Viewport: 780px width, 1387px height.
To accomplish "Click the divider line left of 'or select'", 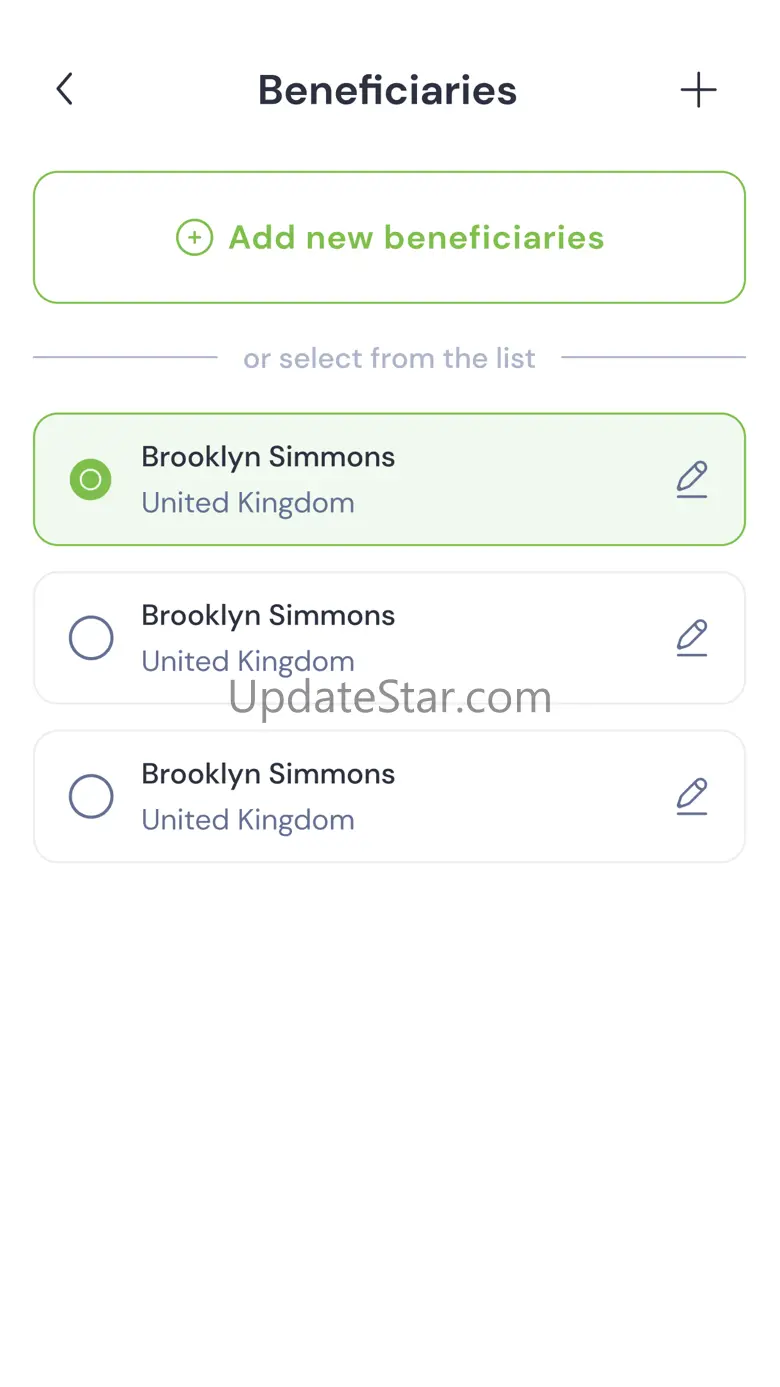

==

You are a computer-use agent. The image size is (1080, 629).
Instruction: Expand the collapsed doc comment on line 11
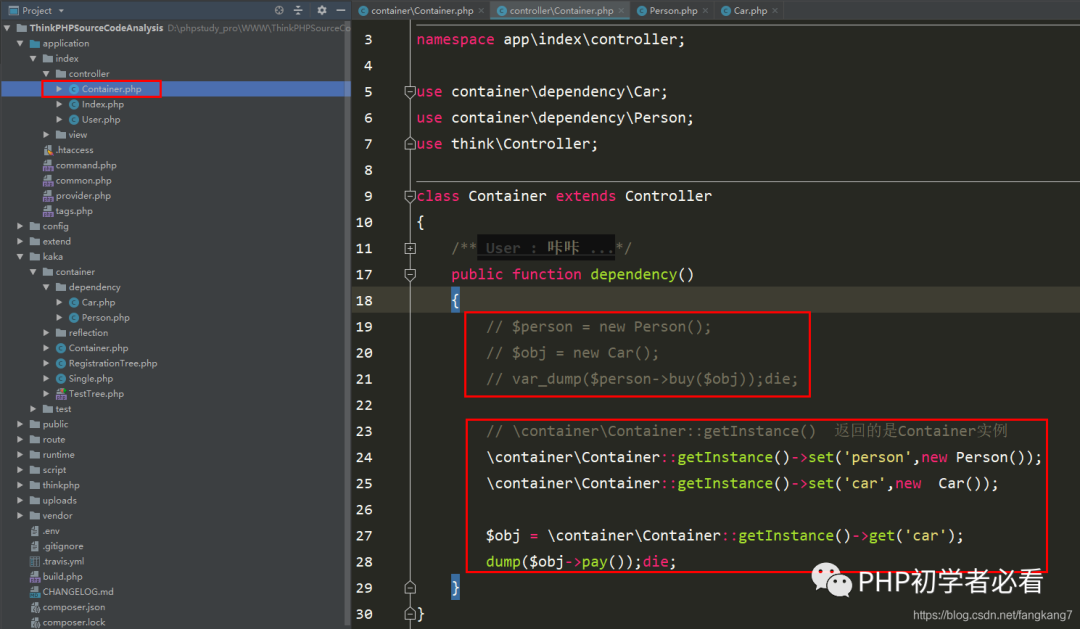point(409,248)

■ What you need to do: Write back the stretch of lines above that begins with the line holding "Viewport: 780px width, 1387px height." and ends with the line holding "the divider line", both included, exactly as written. Pictures stay out.

■ Written solution:
Viewport: 780px width, 1387px height.
To accomplish "Click the divider line left of 'or select'", 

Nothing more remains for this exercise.